Wizz Air in push to challenge Ryanair

Indigo Partners, the private equity firm backed by Singapore’s state investment fund Temasek, is backing a plan by Wizz Air to triple its fleet by 2030 to 500 aircraft as the airline seeks to challenge Ryanair and easyJet.


Abrdn in talks to buy Interactive Investor

Abrdn is in talks to buy Interactive Investor for more than £1.5bn, Sky News reveals, in a deal that will hand the FTSE-100 asset manager control of one of Britain’s three big DIY stock-picking platforms. If abrdn successfully acquires Interactive Investor it will deliver on the ambition of CEO Stephen Bird to diversify its revenue base across three areas: investment, adviser and personal.

Hartigan defends selling LV to private equity

In an interview with the Mail on Sunday, LV boss Mark Hartigan defends the decision to sell to private equity firm Bain Capital, arguing that it was the only way to grow the business.
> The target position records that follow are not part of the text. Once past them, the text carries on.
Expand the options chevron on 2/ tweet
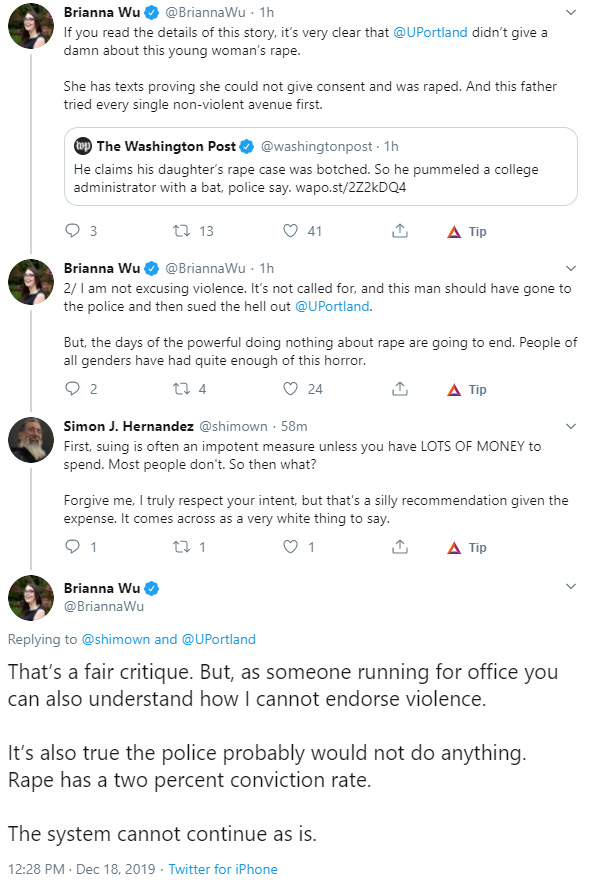 pos(571,268)
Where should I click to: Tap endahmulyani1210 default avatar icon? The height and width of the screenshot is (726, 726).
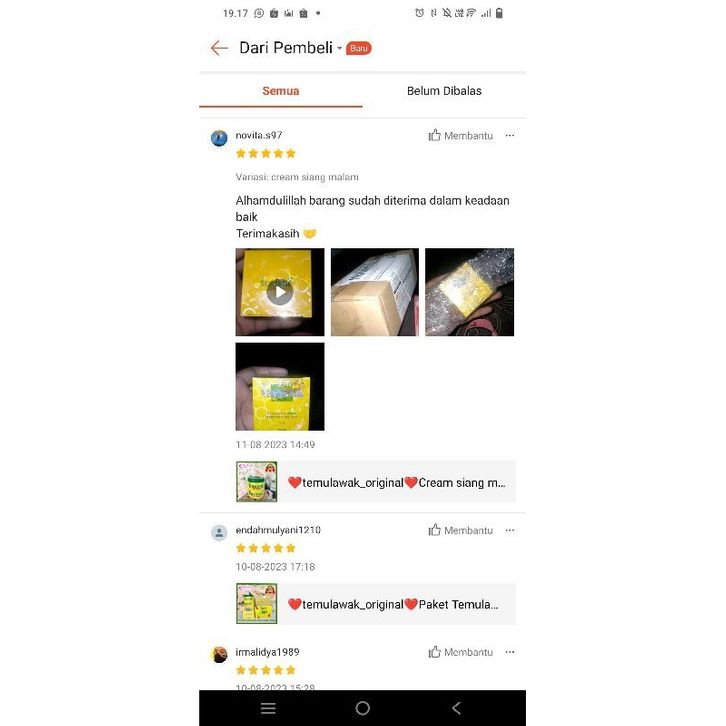pos(219,532)
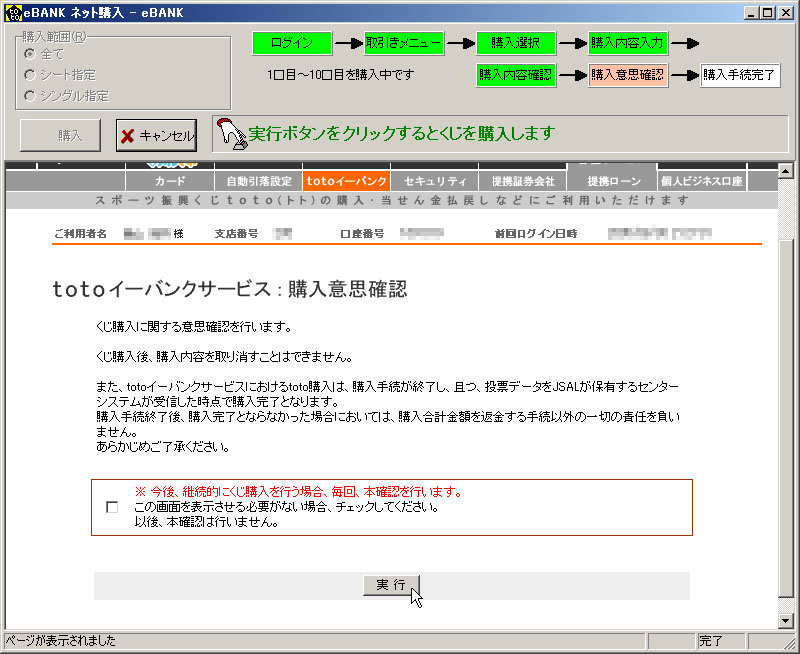The width and height of the screenshot is (800, 654).
Task: Select the シート指定 radio option
Action: tap(31, 74)
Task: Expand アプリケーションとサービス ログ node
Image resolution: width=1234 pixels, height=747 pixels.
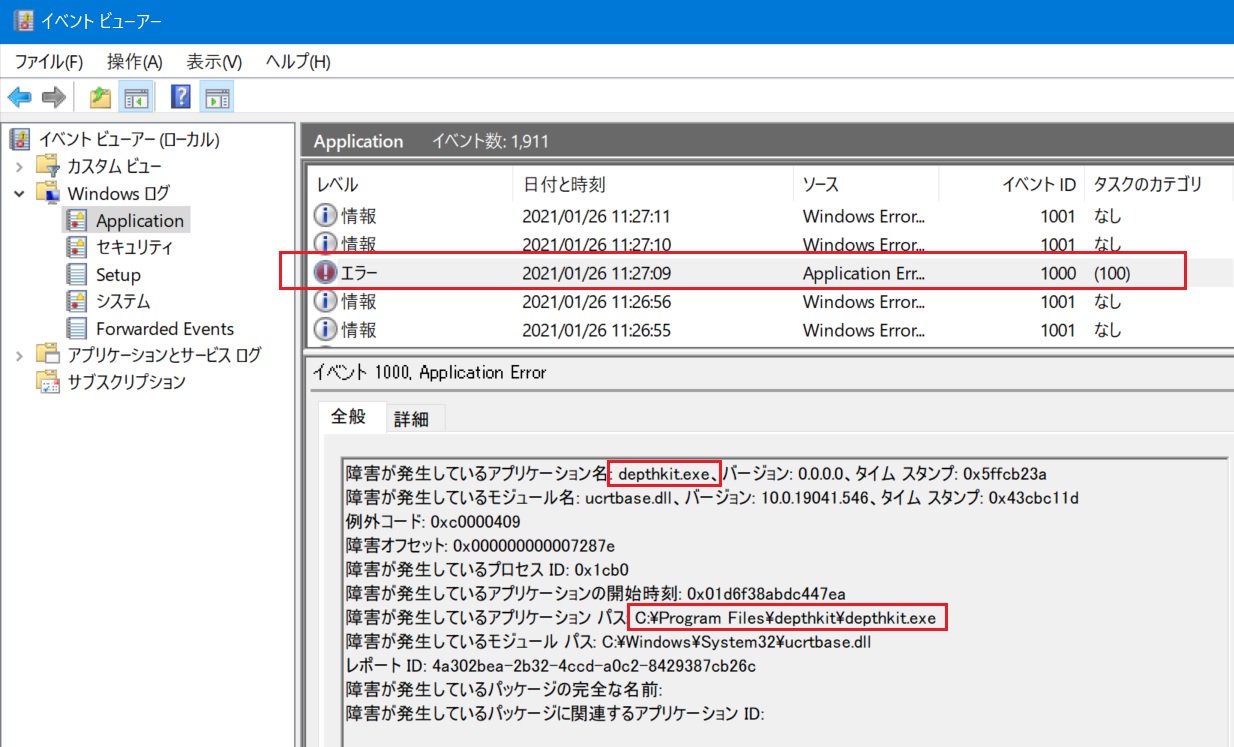Action: (x=20, y=355)
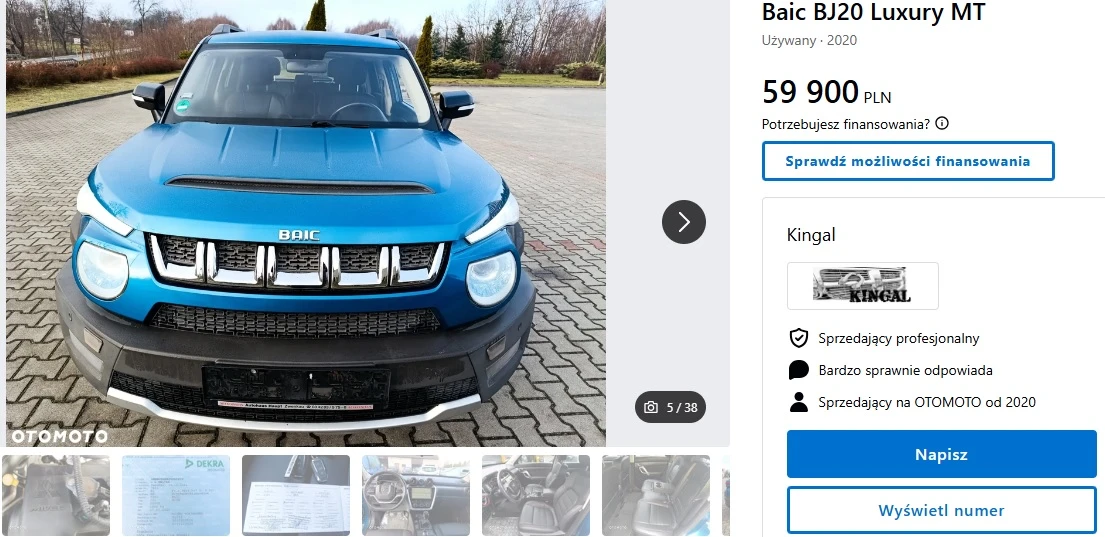
Task: Open the Kingal seller name link
Action: pos(811,235)
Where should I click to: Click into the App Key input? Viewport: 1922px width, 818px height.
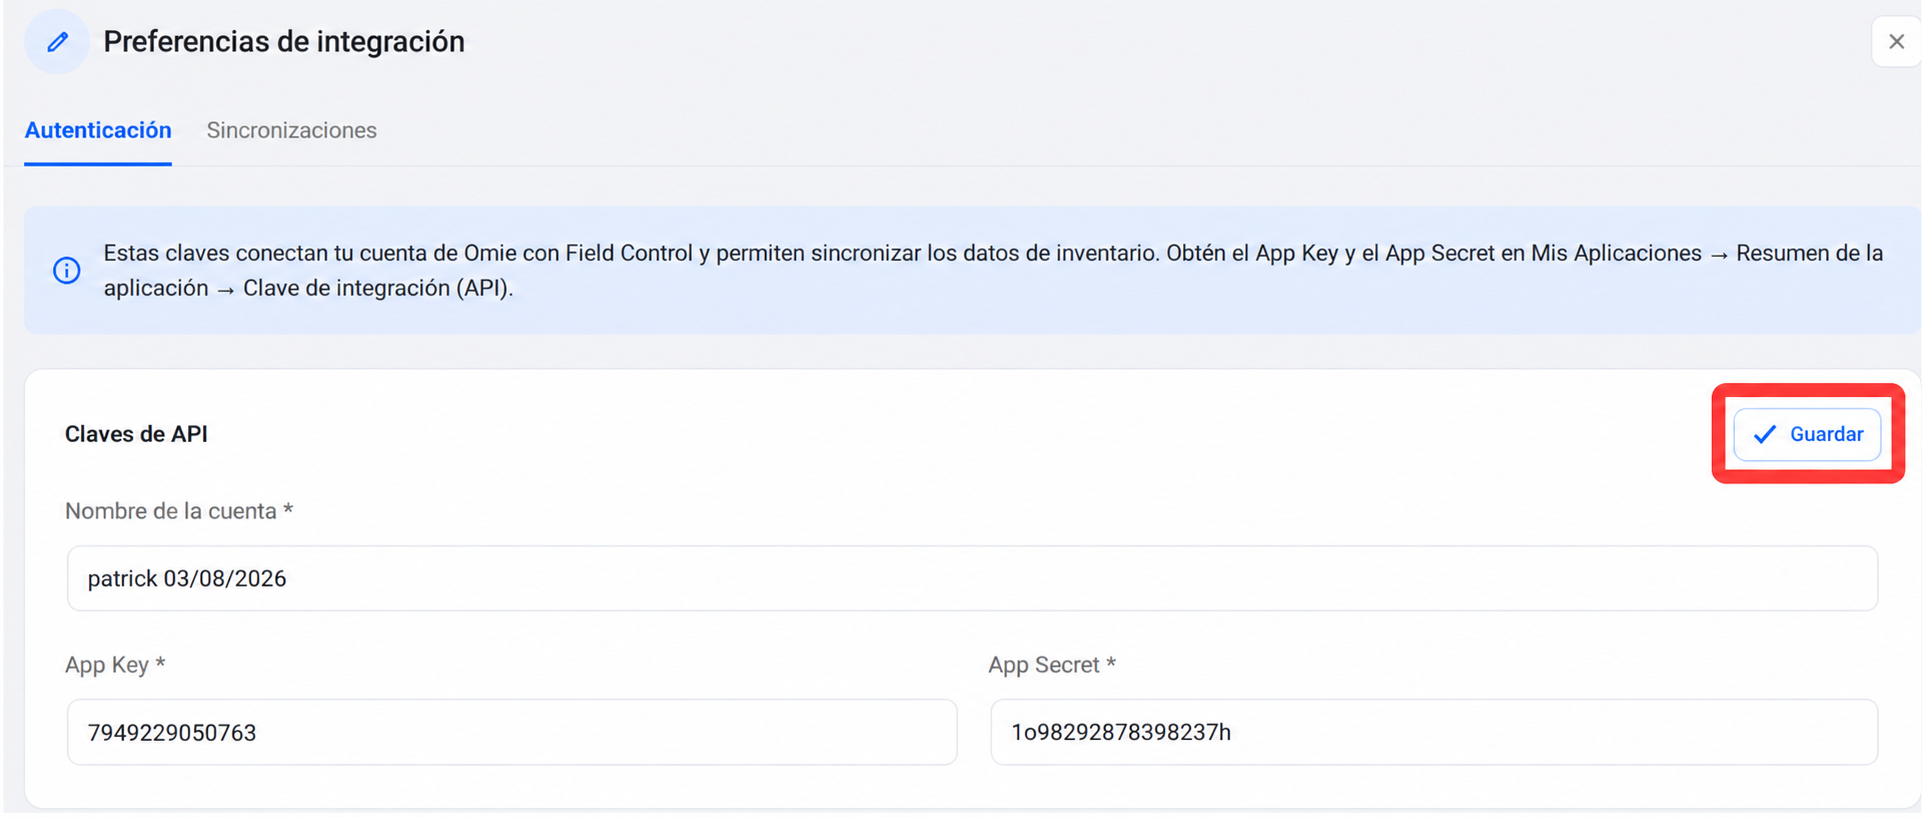tap(512, 732)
He offers assurances that Bain will not be involved in running the businesses and says he hopes to stay on after the deal is completed as he’s “emotionally attached to the outcome”.
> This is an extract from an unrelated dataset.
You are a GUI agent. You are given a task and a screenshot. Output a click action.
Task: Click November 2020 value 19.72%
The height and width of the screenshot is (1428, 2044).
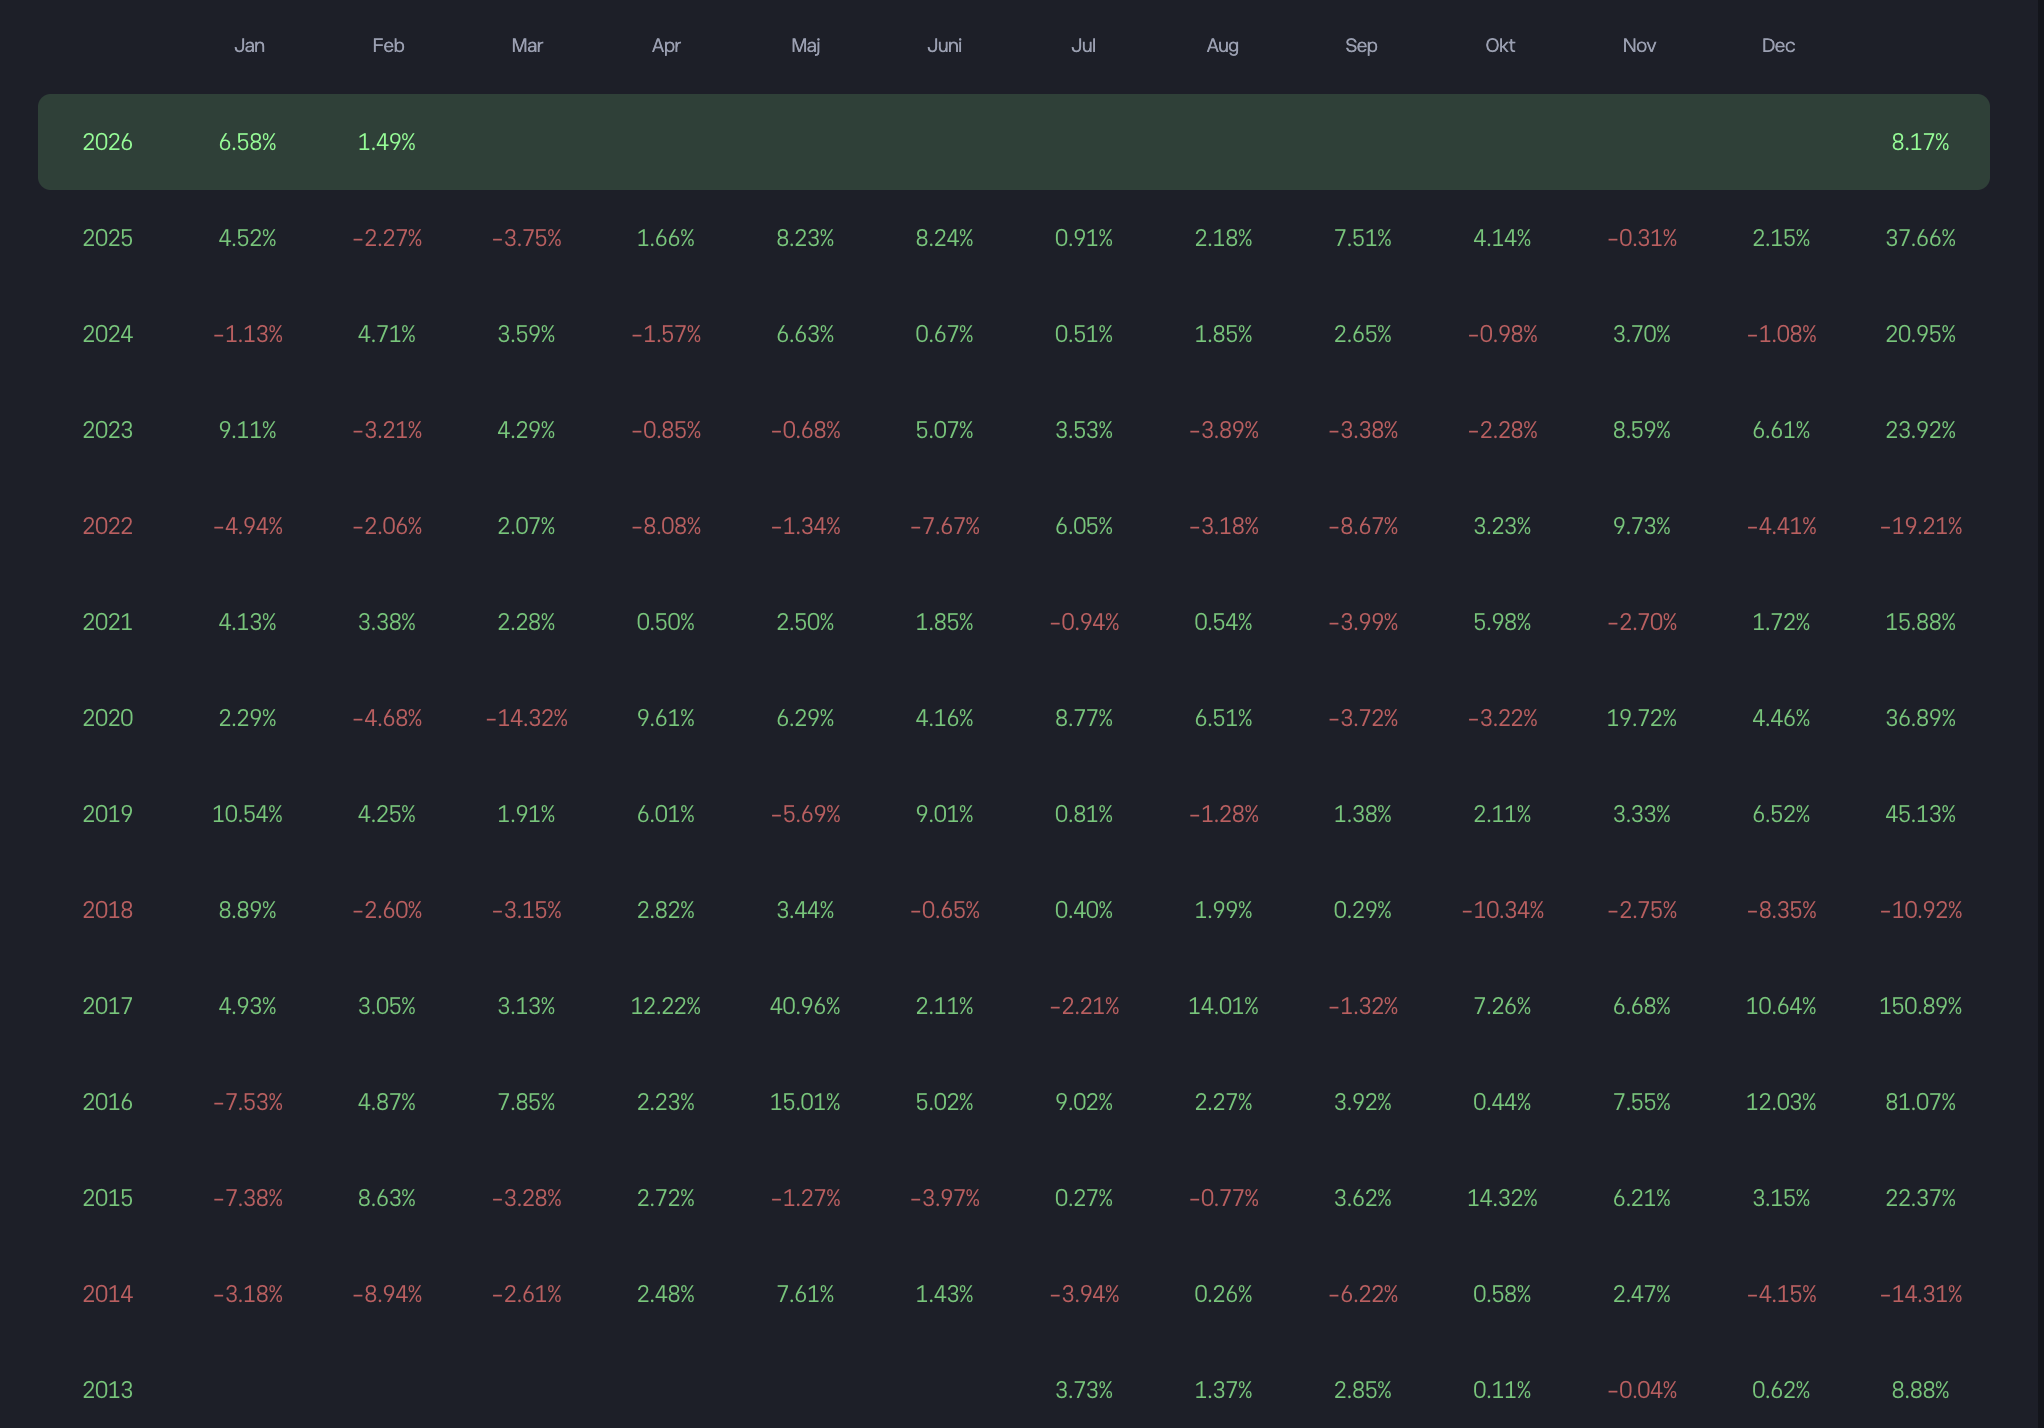(1641, 718)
Finance bosses urged to put purpose beside profit

A coalition of Certified B Corporations have written to international financial services firms calling on them to rewrite their corporate governance rules to bind them to putting purpose beside profit. "Tackling the world's greatest challenges requires change at the top now, " said Sophie Kennedy, chief executive at EQ Investors, which co-chairs the B Corp Finance Coalition. "Only with the right governance structures can ambitions such as net zero realistically be delivered.”


Pfizer’s Covid antiviral pill a “game-changer”
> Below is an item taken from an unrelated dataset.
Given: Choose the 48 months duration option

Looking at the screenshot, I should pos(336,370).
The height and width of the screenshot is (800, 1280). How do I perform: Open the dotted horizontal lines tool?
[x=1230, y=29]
A pill developed by Pfizer to treat Covid cuts the risk of hospitalisation or death by 89% in vulnerable adults, clinical trial results suggest. Pfizer’s chief executive Albert Bourla said the trial results were “a real game-changer in the global efforts to halt the devastation of this pandemic”.


Yo! Sushi owner pauses flotation plans

Snowfox Group, the owner of Yo! Sushi, has paused plans for a £750m stock market listing amid growing unease among investors. The company, which also controls Bento and Taiko, had appointed bankers at Numis to advise on a flotation, which was expected imminently. But heightened market volatility has put the brakes on its plans.


House prices hit new high

The average house price topped £270,000 for the first time in October, according to the Halifax house price index. The introduction of the stamp duty relief last year helped to boost the market, and since then we’ve seen a shortage of building supplies and the rapid sale of new builds add to price pressures.

BoE warns lenders over cladding crisis

The Bank of England is asking lenders to ring-fence more cash amid fears leaseholders facing insurmountable cladding costs could default on their mortgages. Banks are struggling to work out how many flats with unsafe cladding are on their books due to insufficient data.


Retailers and landlords face new arbitration rules

A new arbitration code designed to ease pressure on the courts would require retailers and their landlords to enter into negotiations to resolve disputes. This could mean struggling tenants are forced to remain a tenant for longer than initially agreed. The rules will give extra protection to commercially viable businesses, meaning they will not be expected to take on debt, restructure or make redundancies to pay off rental debts. They are being drawn up by the Department for Levelling Up to avoid legal disputes after many retailers withheld payments during the pandemic.


Bailey: Green policies will lead to 'permanently' higher energy bills

The Governor of the Bank of England has warned that the move away from coal could lead to a permanent rise in energy bills for UK households. Andrew Bailey told BBC’s Today programme on Friday that the move away from fossil fuels may well result in “a level change in prices” for consumers. This comes as the Bank predicts inflation will hit 5% next spring and a 35% increase in gas prices by next April.

Bank of England to refocus corporate bonds on greener companies

The Bank of England has set out plans to refocus its £20bn holdings of corporate bonds on greener companies. In future, companies would need to meet climate-related criteria for their bonds to be included in the central bank’s asset purchase programme.